Suu Kyi received the Ambassador of Conscience Award – the organisation’s highest honour – in 2009, while she was under house arrest in her country. “As an Amnesty International Ambassador of Conscience, our expectation was that you would continue to use your moral authority to speak out against injustice wherever you saw it, not least within Myanmar itself,” Naidoo said in the letter.

Suu Kyi and her National League for Democracy came to power in 2015 in a landslide victory, ending decades of military rule in Myanmar. Suu Kyi, who is the country’s de facto leader, has been criticised for failing to stand up for more than one million stateless Rohingya Muslims in Rakhine state.

Myanmar treats Rohingyas as illegal immigrants from Bangladesh and does not acknowledge their rights as an official ethnic group. The community has been subjected to violence by the Buddhist majority in Myanmar and by the Army. In the last two years especially, the violence has led over seven lakh Rohingya to flee to neighbouring countries.

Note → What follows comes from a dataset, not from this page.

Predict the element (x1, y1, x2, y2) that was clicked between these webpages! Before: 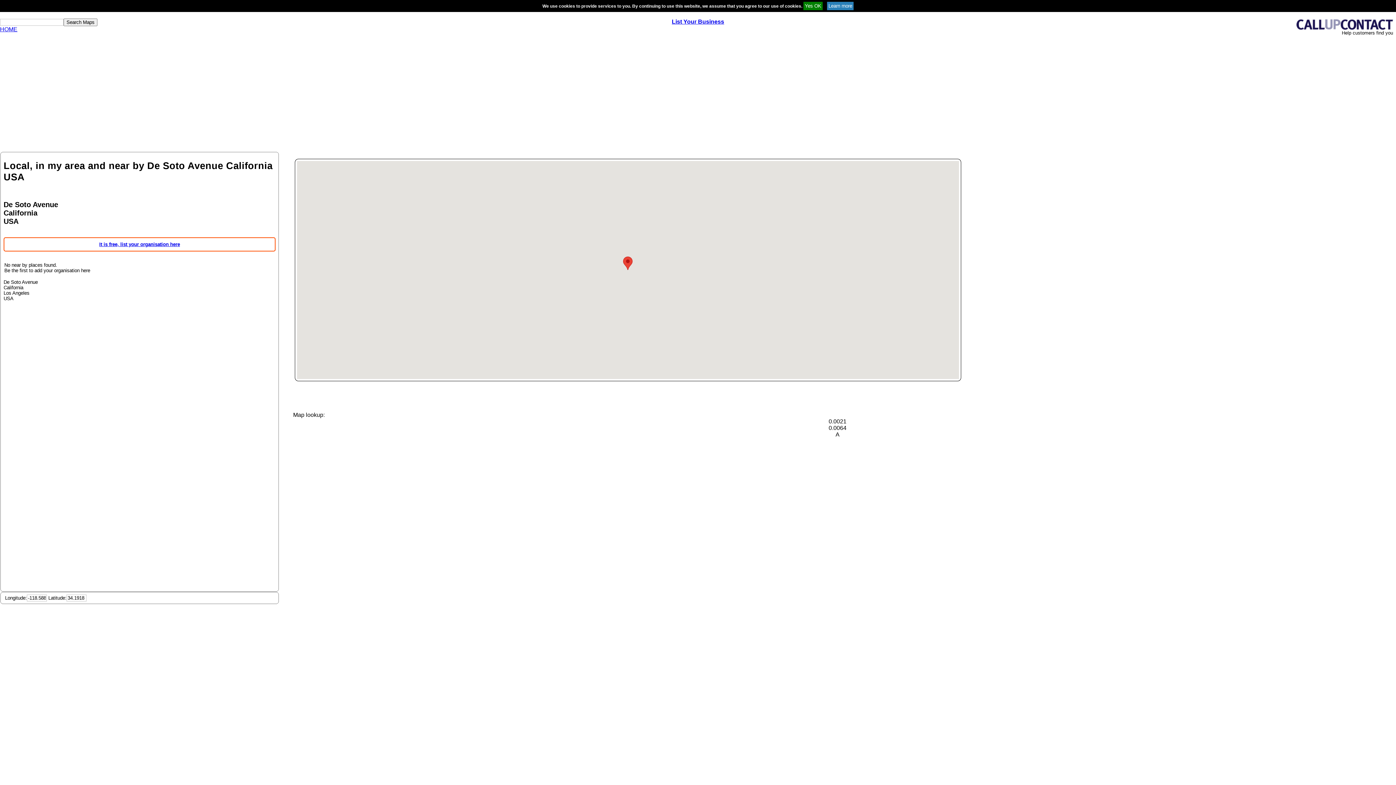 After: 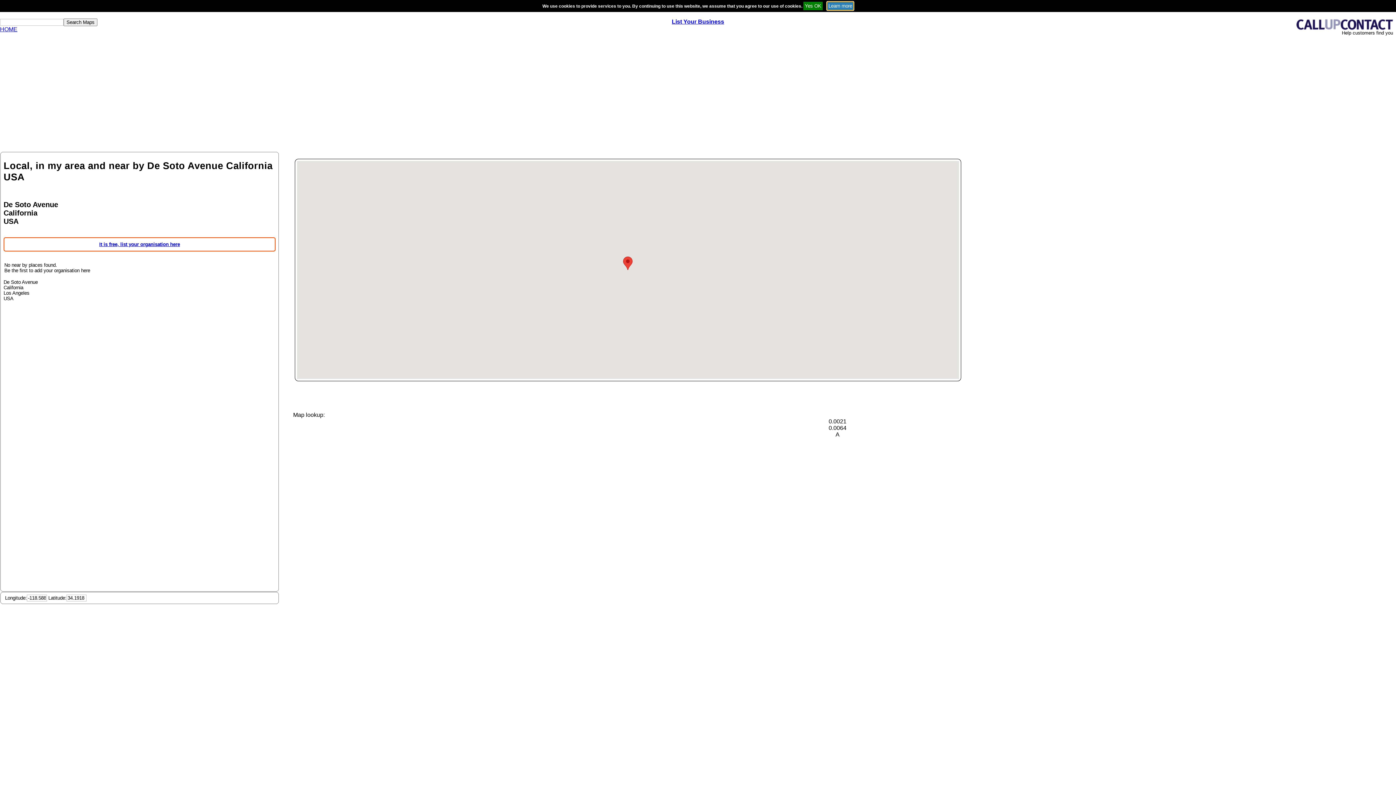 Action: bbox: (827, 3, 853, 8)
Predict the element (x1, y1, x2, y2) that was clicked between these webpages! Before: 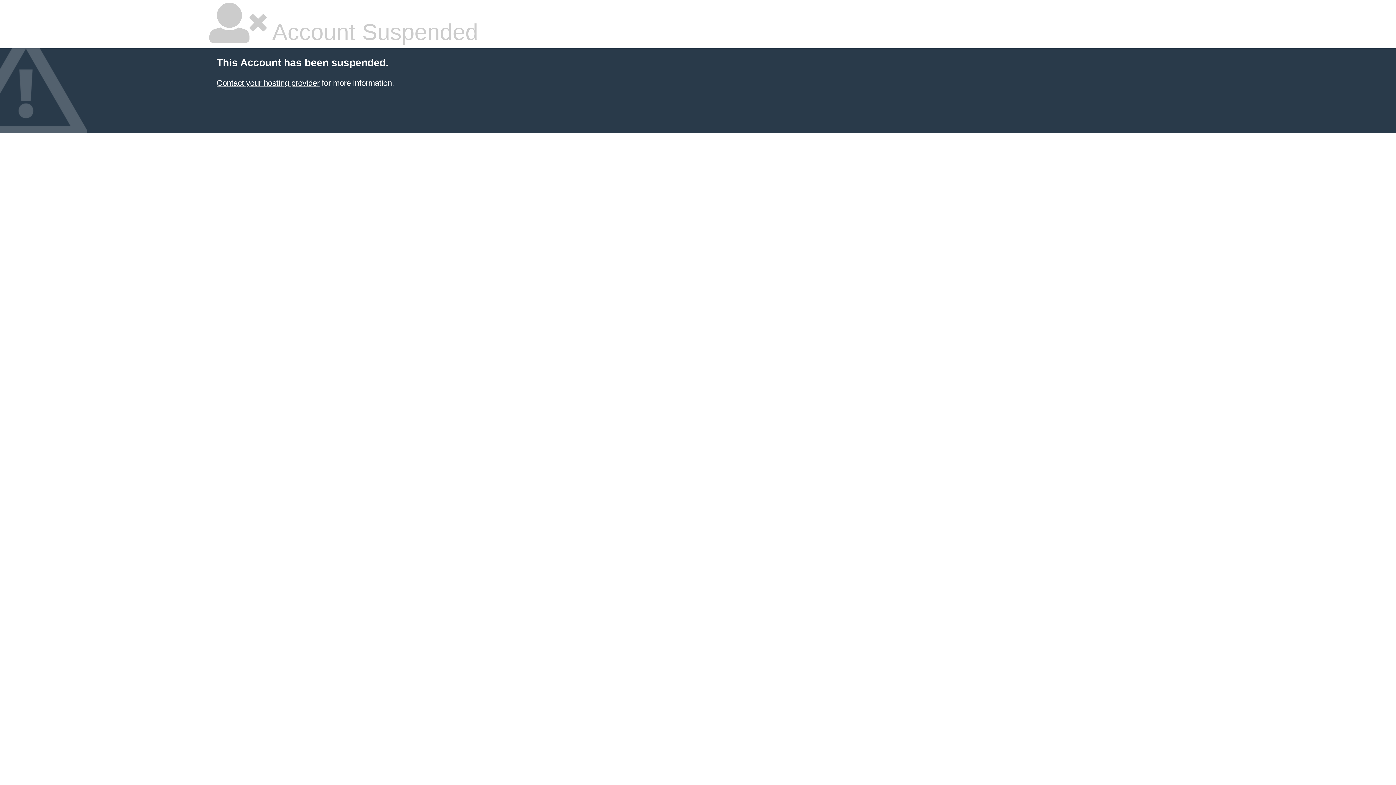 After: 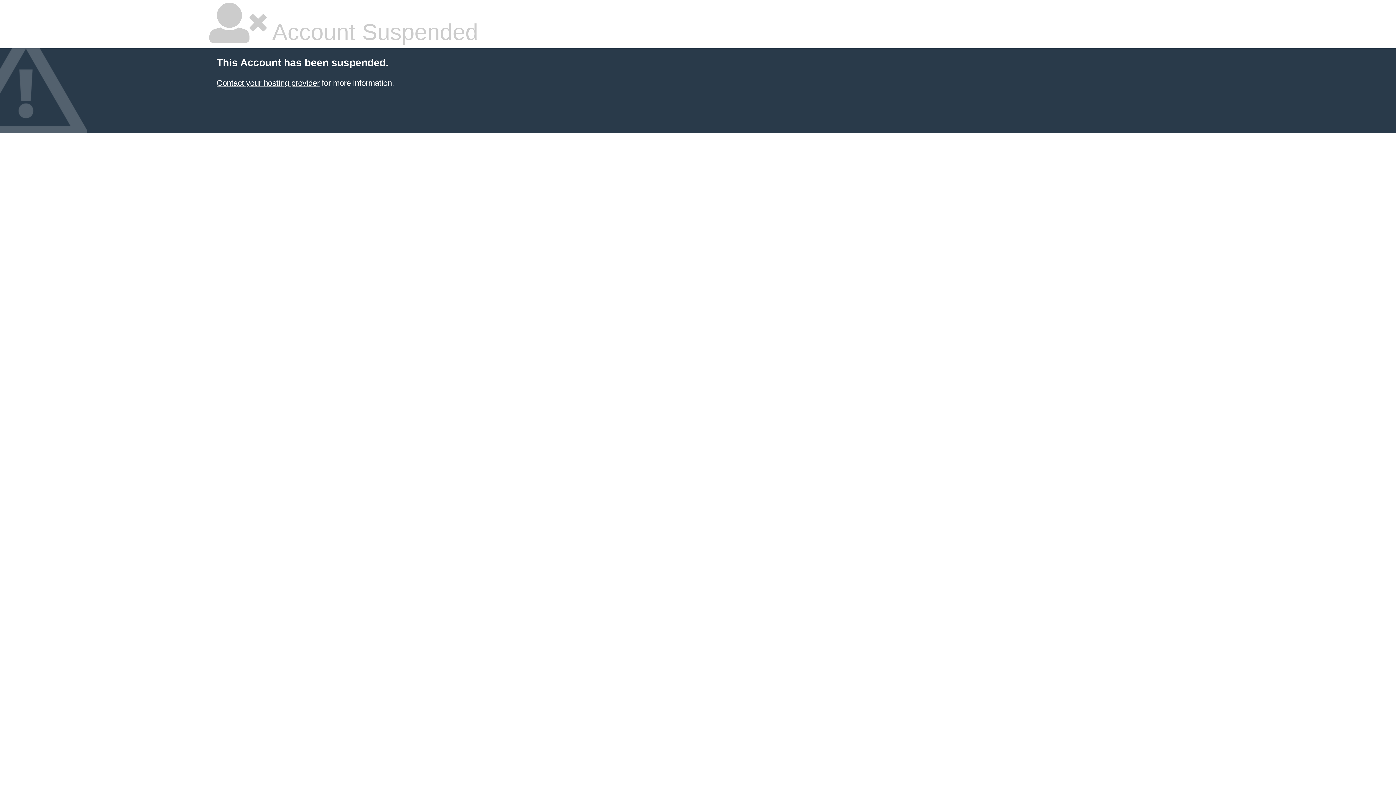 Action: bbox: (216, 78, 319, 87) label: Contact your hosting provider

Other countries and organisations have previously revoked honours conferred upon Suu Kyi. In October, Canada officially revoked the honorary citizenship it had granted Suu Kyi for her alleged failure to prevent crimes committed by Myanmar’s security forces against Rohingya Muslims.

Oxford, Glasgow, Dublin and Newcastle have revoked her Freedom of the City awards. In March, the United States Holocaust Museum also revoked a human rights award it had given her in 2012.

There have been demands to to revoke Suu Kyi’s Nobel Peace Prize awarded in 1991. The Nobel Foundation in October said it will not withdraw her prize, but described Suu Kyi’s actions taken in Myanmar as regrettable.

In August, United Nations investigators said Myanmar’s military carried out mass killings and gangrapes with “genocidal intent”, and the commander-in-chief and five generals should be prosecuted for the gravest crimes under international law.